Indépendance de l’Argentine : la naissance du pays

L’Argentine s’est créé autour de deux dates, le 25 mai 1810 et le 9 juillet 1816, des moments clés de son indépendance.

Révolution de Mai et Congrès de Tucumán

Dès le début du XIXe siècle, un mouvement d’indépendance se développe. Il s’explique par les entraves économiques et commerciales qu’impose le pacte colonial comme par l’incapacité du vice-roi à défendre Buenos Aires des incursions anglaises, en particulier en 1806 et 1807, années où les troupes de Liniers viennent à la rescousse de Buenos Aires et remportent deux éclatantes victoires sur les Anglais.

Cabildo abierto à Buenos Aires 22 mai 1810
																  															  

Apprenant l’occupation de l’Espagne par les troupes napoléoniennes, la bourgeoisie du port et de la campagne destitue le vice-roi et proclame la « première junte » le 25 mai 1810 lors de la « Revolución de Mayo » (Révolution de Mai). L’éviction définitive de l’Espagne et l’indépendance des Provinces Unies de l’Amérique du Sud est proclamée le 9 juillet 1816 à l’issue du congrès de Tucumán. En 1819 et 1826 sont promulguées les Constitutions unitaires. 1826 voit la naissance des « Provinces Unies du Río de la Plata ».

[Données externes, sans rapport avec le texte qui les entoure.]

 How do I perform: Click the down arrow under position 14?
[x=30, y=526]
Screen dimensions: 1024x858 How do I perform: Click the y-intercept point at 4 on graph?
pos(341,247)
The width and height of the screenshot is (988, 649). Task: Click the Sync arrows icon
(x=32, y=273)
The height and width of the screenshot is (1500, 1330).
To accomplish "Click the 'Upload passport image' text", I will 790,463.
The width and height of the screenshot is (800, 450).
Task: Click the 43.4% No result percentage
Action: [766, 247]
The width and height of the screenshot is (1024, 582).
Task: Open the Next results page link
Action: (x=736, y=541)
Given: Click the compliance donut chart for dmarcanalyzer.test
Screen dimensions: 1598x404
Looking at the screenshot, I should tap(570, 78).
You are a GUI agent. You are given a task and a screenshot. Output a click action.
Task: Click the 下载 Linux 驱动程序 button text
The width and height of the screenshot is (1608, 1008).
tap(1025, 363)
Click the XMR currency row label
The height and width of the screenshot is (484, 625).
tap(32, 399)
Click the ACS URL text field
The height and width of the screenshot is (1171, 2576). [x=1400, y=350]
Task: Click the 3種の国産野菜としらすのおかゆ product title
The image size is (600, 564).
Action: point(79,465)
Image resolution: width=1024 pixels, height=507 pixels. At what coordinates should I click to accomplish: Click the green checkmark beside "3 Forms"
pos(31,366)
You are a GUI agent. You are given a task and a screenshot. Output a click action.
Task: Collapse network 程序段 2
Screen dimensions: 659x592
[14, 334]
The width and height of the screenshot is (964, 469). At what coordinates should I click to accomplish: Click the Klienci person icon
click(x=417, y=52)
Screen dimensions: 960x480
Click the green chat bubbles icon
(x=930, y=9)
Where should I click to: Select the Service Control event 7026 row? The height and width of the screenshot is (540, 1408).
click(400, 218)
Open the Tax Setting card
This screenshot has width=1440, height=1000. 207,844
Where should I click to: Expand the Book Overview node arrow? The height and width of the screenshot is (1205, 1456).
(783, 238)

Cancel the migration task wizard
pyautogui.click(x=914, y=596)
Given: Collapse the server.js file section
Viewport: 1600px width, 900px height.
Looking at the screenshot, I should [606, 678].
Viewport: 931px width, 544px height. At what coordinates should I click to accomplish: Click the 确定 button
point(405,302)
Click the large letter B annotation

Du centralisme à la Constitution fédérale

Cependant, les habitants des territoires du Río de La Plata ne sont pas disposés à se laisser dominer par la bourgeoisie du port (Buenos Aires): de nombreuses crises jalonnent les trente premières années des nouvelles Provinces-Unies. L’un des chefs des provinces intérieures, le caudillo Rosas, s’empare du pouvoir en 1829 et dirige en dictateur jusqu’en 1852. Il pratique, en particulier, la centralisation à outrance.

Bataille de Chacabuco 1817
																  															  

Le congrès de Santa Fé, en 1853, élabore une constitution libérale et fédérale. Avec la fin des guerres indiennes, la fin du XIXe et le début du XXe siècle voient l’Argentine se moderniser sur tous les plans. Elle accueille alors une immigration massive, provenant, pour une large part, d’Italie et d’Espagne. Les présidents argentins se succèdent, parmi lesquels Roque Sáenz Peña –qui fait adopter le suffrage universel obligatoire et secret (1916)– et Hipólito Irigoyen.